In contrast, the hydrophobic thicknesses of F- and V-type ATPases and lipid flippases were unusually large, ∼36 Å (1a91, 1c17, 1yce, 2bl2, 1pf4, and 1z2r). This is expected to produce a significant hydrophobic mismatch between these proteins and their host bilayers. The mismatch may facilitate large-scale movements of these proteins in the lipid bilayers, because it reduces protein–lipid binding affinities (Lee 2003).
Some potential problems can also be detected based on the calculated tilt angles. These angles were close to zero for all TM complexes with noncrystallographic symmetry except cytochrome b6f from M. laminosus (1vf5) and fumarate reductase dimer from E. coli (1kf6), which both have τ of ∼3°. The non-zero overall tilt of cytochrome b6f complex appears due to significant differences between the symmetry-related subunits (RMSD of Cα-atoms ∼ 1 A). The dimer of fumarate reductase is loosely packed and therefore was suggested to be non-native (Iverson et al. 1999).

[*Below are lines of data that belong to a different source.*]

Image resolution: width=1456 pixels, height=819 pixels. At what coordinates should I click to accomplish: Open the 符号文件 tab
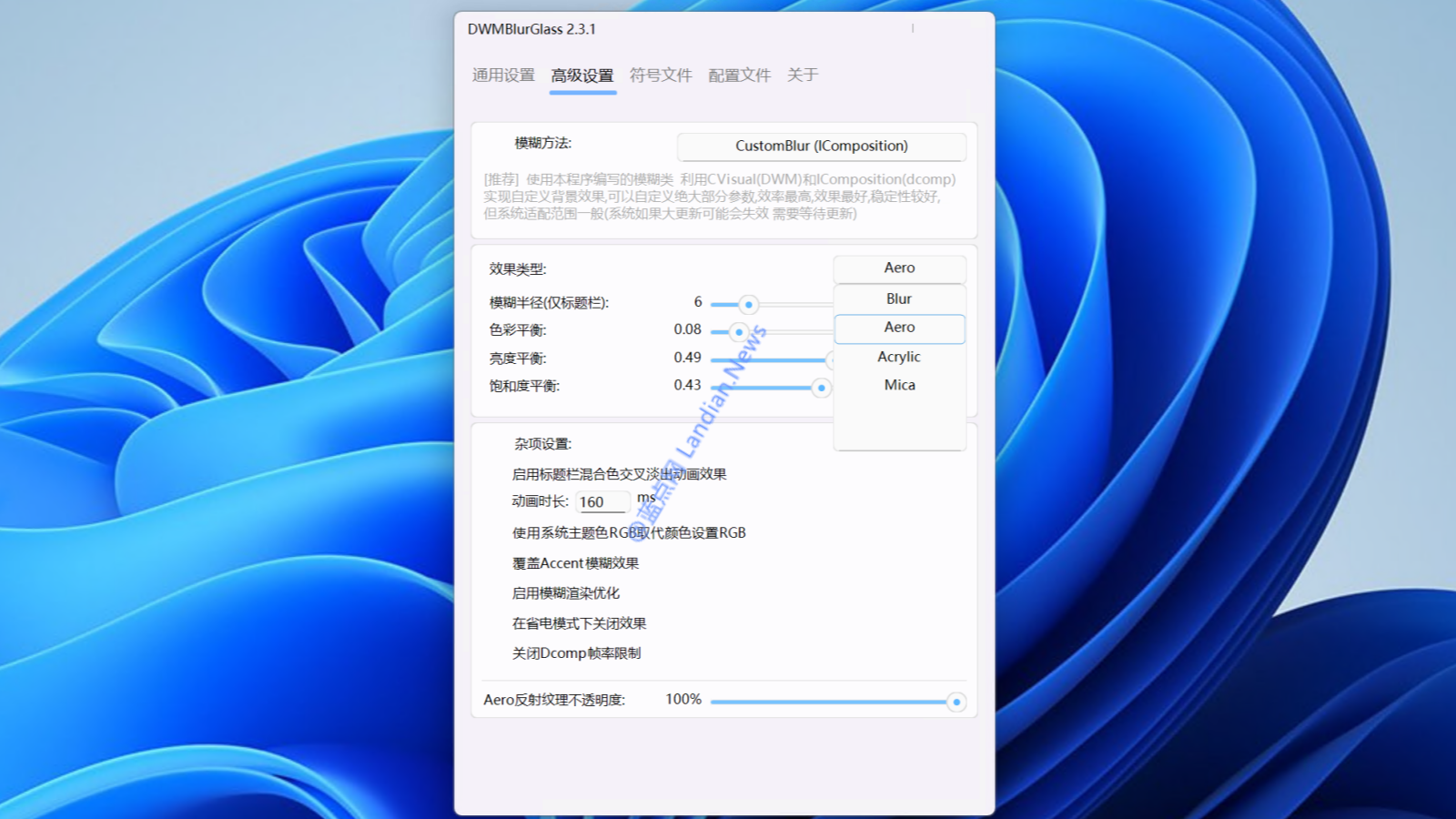pos(661,76)
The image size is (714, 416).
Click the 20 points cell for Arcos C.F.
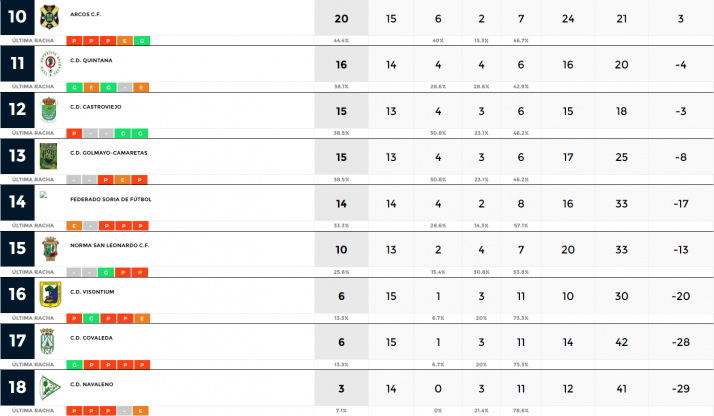(x=341, y=18)
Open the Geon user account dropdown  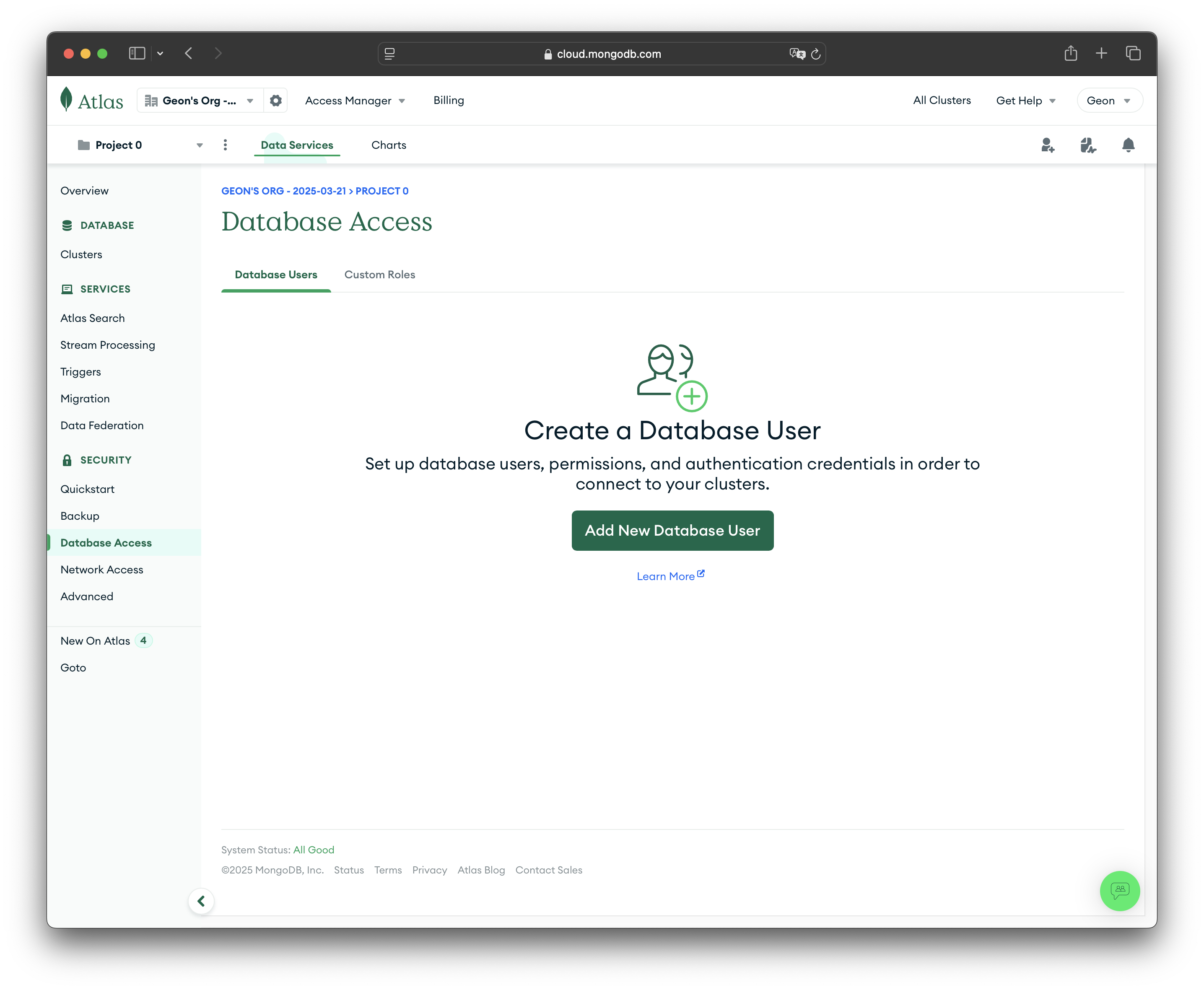coord(1108,100)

It is noteworthy that some TM proteins can form non-native dimers or trimers in crystals, for example, rhodopsin (1u19 and 1gzm), bacteriorhodopsin (1py6), lactose permease (1pv6), OmpA (1qjp), OmpX (1qj8), and fatty acid transporter FadL (1t16 and 1t1l). Hydrophobic thicknesses of such non-native oligomers are usually reduced (see Supplemental Material). Therefore, it is important to know the complete and correct quaternary structure of a multimeric complex to calculate its position in the membrane.